How to join the YMD?
Not only Africans can become members of the organization. If you are over 17 years old, we are waiting for you! It’s simple:
- Send an application to our secretariat;
- We will send you detailed information about the joining procedure.
Did you expect to win the Africa Excellence Award 2021 (AEA)?
I was extremely happy! I was overwhelmed with pride, because a few weeks earlier I had become the “Young Personality of the Week” according to YAGA News (Young And Gifted Africans news portal). The AEA award shows that being myself, I am making an important contribution. I was not sure of the victory, but I was optimistic, because I knew that I had every chance.

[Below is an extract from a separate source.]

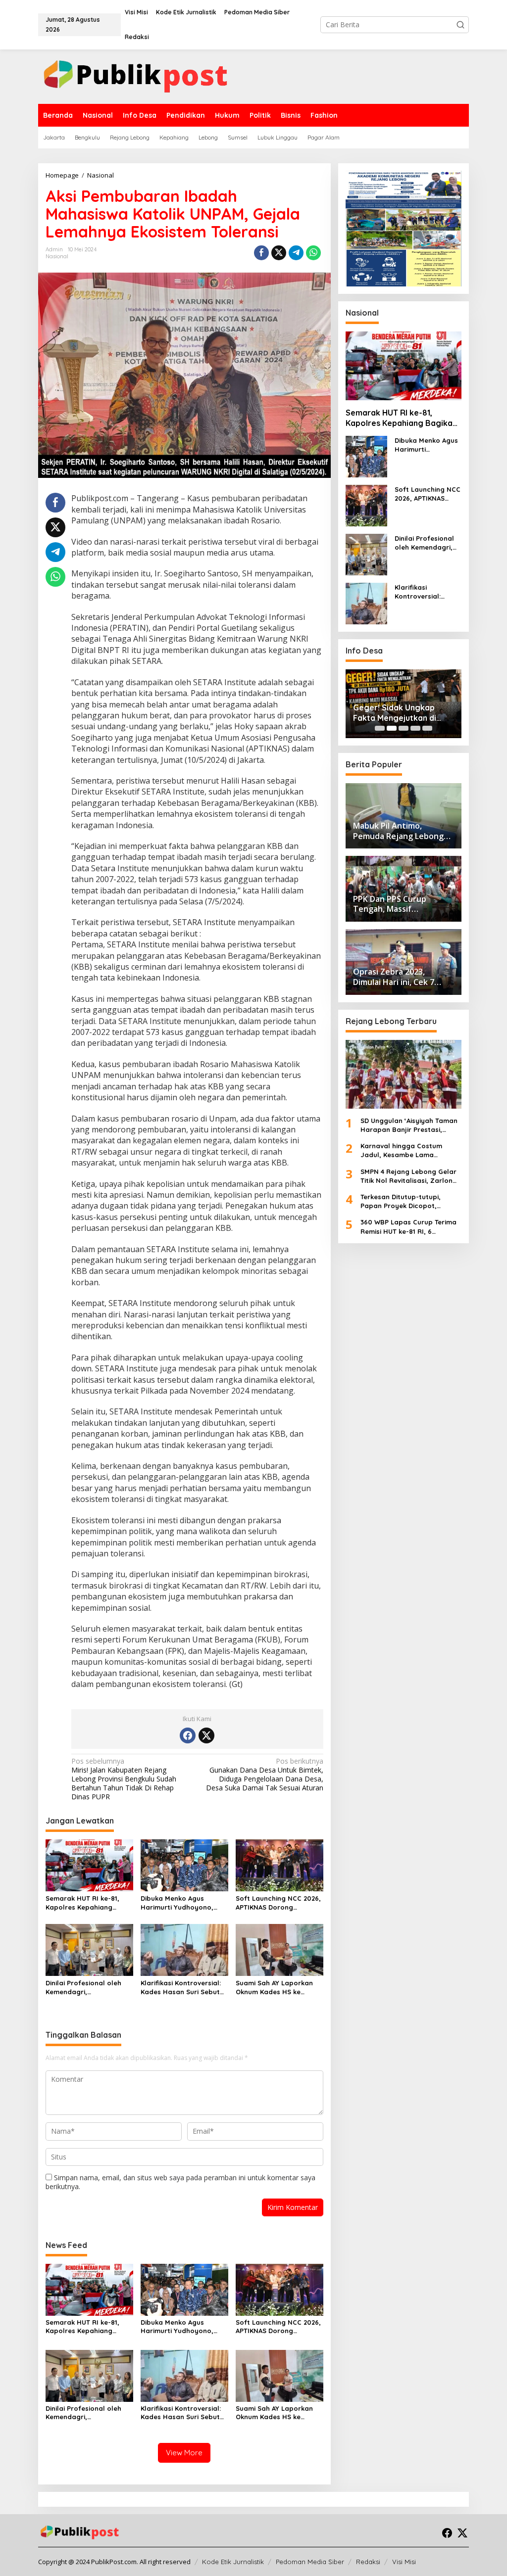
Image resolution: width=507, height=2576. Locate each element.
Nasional (57, 256)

You study, head an international organization and participate in various events. How to find time for everything?
Planning is not that hard. Now I work more and rest less — everything has its time. Now is the stage when you need to invest time and effort. Such investments will definitely bring results.
I am lucky to have roommates — they are sympathetic to my online calls and support me. And a couple of years ago, when I returned from the World Youth Forum from Egypt, my classmates and teachers helped me catch up.